Stored data
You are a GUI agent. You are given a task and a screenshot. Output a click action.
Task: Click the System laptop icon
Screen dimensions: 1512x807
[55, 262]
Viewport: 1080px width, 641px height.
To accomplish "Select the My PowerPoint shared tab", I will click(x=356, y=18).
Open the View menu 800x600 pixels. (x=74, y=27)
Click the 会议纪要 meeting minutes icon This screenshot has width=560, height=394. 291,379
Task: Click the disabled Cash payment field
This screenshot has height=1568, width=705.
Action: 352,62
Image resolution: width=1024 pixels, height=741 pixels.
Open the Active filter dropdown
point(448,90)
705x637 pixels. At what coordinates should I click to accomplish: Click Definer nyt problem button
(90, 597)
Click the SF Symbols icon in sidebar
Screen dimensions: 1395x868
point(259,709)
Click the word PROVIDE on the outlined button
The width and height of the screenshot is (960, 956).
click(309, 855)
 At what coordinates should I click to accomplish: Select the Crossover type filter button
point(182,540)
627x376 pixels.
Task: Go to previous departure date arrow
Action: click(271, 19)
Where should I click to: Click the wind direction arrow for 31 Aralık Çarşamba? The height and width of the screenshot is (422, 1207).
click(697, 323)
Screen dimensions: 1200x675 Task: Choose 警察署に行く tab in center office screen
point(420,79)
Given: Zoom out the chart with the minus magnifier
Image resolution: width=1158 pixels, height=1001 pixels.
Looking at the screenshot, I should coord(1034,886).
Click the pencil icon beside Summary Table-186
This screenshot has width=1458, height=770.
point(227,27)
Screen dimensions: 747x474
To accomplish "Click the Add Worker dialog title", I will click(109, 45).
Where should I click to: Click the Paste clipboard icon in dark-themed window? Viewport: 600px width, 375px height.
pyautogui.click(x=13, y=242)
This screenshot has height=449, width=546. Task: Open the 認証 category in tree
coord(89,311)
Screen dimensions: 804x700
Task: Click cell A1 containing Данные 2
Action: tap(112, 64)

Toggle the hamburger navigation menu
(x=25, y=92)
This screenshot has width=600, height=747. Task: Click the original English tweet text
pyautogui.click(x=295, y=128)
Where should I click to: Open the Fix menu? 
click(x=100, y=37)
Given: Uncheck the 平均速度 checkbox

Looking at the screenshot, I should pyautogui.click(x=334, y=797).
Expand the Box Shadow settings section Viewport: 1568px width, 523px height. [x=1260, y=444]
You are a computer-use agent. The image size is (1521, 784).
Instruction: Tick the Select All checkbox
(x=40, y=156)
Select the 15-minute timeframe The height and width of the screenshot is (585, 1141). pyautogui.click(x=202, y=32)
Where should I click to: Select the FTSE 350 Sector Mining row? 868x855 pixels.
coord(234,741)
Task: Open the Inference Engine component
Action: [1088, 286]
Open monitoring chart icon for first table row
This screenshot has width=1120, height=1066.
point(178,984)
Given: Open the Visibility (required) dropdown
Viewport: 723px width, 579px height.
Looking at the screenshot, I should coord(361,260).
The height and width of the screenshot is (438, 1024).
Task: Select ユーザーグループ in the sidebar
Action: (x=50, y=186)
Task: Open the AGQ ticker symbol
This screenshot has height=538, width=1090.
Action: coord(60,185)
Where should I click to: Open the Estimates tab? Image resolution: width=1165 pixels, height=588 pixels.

- **Try it**: Your answer must consist only of the lines from the start of the records above through the line with "Screen dimensions: 747x474", each retyped exactly.

- **Answer for the task**:
You are a GUI agent. You are given a task and a screenshot. Output a click action.
Task: Click the System laptop icon
Screen dimensions: 1512x807
[55, 262]
Viewport: 1080px width, 641px height.
To accomplish "Select the My PowerPoint shared tab", I will click(x=356, y=18).
Open the View menu 800x600 pixels. (x=74, y=27)
Click the 会议纪要 meeting minutes icon This screenshot has width=560, height=394. 291,379
Task: Click the disabled Cash payment field
This screenshot has height=1568, width=705.
Action: 352,62
Image resolution: width=1024 pixels, height=741 pixels.
Open the Active filter dropdown
point(448,90)
705x637 pixels. At what coordinates should I click to accomplish: Click Definer nyt problem button
(90, 597)
Click the SF Symbols icon in sidebar
Screen dimensions: 1395x868
point(259,709)
Click the word PROVIDE on the outlined button
The width and height of the screenshot is (960, 956).
click(309, 855)
 At what coordinates should I click to accomplish: Select the Crossover type filter button
point(182,540)
627x376 pixels.
Task: Go to previous departure date arrow
Action: click(271, 19)
Where should I click to: Click the wind direction arrow for 31 Aralık Çarşamba? The height and width of the screenshot is (422, 1207).
click(697, 323)
Screen dimensions: 1200x675 Task: Choose 警察署に行く tab in center office screen
point(420,79)
Given: Zoom out the chart with the minus magnifier
Image resolution: width=1158 pixels, height=1001 pixels.
Looking at the screenshot, I should coord(1034,886).
Click the pencil icon beside Summary Table-186
This screenshot has width=1458, height=770.
point(227,27)
Screen dimensions: 747x474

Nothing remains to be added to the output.